Текст для анализа:

Равнодушие Судакова к людям и его прямо-таки самозабвенное участие в служебной обрядовости, карьерных условностях гипертрофированно развиты в его зяте Егоре Ясюнине. Для Егора, как, впрочем, и вообще для нового поколения чиновничества, Судаков – уже архаизм, его поведение «обременено условностями». «Вчерашнее жаркое», «старье – оно и есть старье» – так отзывается о «глухаре» молодой сослуживец Егора Золотарев. И Егор, и Золотарев – чиновники грядущих предперестроечных 80-х годов, у которых сильно развит инстинкт самосохранения: они выживут при любых социальных потрясениях.

Виртуозный карьерист, расчетливый и хладнокровный, Ясюнин в системе персонажей с полным основанием претендует на амплуа абсолютного злодея, не знающего рефлексий, сомнений и страстей. Отмеченное в критике принципиальное сходство драматургии Островского и Розова заключается еще и в том, что моральные качества многих их персонажей определены изначально, до их появления на сцене.

Зять Судакова руководствуется принципами, помогающими ему строить свой благополучный мир и прорываться к вершинам карьеры. Один из таких принципов – «надо учиться отказывать», другой – «чувство благодарности принижает человека, делает его рабом этой благодарности». В годы, когда социальное происхождение имело весьма существенное значение и в статистических отчетах по тому или иному поводу непременно указывались проценты принадлежащих к рабочим, колхозникам или интеллигентам, Егор – «великий рязанец», по ироничной характеристике Прова, – использовал свою биографию как средство достижения цели, став своего рода экспонатом советской демократии. Судаков демонстрирует его иностранному гостю как работающего на международной ниве сына рязанского мужика-колхозника.

Данные:
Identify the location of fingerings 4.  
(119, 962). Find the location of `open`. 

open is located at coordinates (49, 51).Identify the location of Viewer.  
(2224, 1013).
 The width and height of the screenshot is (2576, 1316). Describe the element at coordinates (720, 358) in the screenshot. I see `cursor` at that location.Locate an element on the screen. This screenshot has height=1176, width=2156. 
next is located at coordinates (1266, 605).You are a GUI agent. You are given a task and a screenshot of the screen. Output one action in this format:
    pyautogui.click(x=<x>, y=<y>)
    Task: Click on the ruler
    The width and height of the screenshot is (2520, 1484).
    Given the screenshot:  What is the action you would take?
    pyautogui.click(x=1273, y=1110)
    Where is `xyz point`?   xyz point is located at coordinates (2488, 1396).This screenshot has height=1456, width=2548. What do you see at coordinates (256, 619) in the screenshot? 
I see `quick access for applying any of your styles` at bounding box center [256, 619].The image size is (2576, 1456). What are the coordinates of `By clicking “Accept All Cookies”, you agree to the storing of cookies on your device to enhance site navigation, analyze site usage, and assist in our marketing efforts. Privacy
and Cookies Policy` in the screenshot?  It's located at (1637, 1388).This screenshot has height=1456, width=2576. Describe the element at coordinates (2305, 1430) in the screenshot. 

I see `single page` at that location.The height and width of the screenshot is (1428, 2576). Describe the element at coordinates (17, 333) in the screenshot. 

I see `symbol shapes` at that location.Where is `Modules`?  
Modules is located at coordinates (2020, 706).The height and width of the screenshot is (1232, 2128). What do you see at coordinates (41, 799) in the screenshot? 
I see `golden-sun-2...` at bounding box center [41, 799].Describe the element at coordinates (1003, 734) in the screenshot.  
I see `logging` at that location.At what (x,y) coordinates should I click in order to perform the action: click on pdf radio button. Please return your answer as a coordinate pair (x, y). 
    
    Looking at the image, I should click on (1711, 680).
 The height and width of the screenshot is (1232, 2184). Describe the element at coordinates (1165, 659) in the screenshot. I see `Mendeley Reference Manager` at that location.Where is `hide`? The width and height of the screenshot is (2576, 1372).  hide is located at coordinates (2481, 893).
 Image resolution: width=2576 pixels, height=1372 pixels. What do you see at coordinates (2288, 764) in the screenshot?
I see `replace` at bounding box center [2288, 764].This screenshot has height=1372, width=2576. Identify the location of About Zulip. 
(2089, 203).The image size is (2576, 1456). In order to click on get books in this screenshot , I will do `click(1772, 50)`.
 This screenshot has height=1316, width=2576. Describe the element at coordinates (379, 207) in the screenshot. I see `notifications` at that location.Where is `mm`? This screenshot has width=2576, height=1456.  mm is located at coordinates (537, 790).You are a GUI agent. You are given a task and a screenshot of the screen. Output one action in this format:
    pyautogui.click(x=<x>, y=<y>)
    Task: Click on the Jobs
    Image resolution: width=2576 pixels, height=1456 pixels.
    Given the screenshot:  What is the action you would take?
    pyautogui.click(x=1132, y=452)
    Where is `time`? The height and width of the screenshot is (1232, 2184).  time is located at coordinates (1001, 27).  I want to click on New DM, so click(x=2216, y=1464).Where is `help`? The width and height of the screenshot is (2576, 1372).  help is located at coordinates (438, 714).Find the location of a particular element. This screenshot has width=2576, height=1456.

Условие задачи:
Перепишите дословно фрагмент текста о Судакове и его зяте Ясюнине, начиная со слов «Виртуозный карьерист, расчетливый» и вплоть до слов «появления на сцене.».

Ответ к задаче:
Виртуозный карьерист, расчетливый и хладнокровный, Ясюнин в системе персонажей с полным основанием претендует на амплуа абсолютного злодея, не знающего рефлексий, сомнений и страстей. Отмеченное в критике принципиальное сходство драматургии Островского и Розова заключается еще и в том, что моральные качества многих их персонажей определены изначально, до их появления на сцене.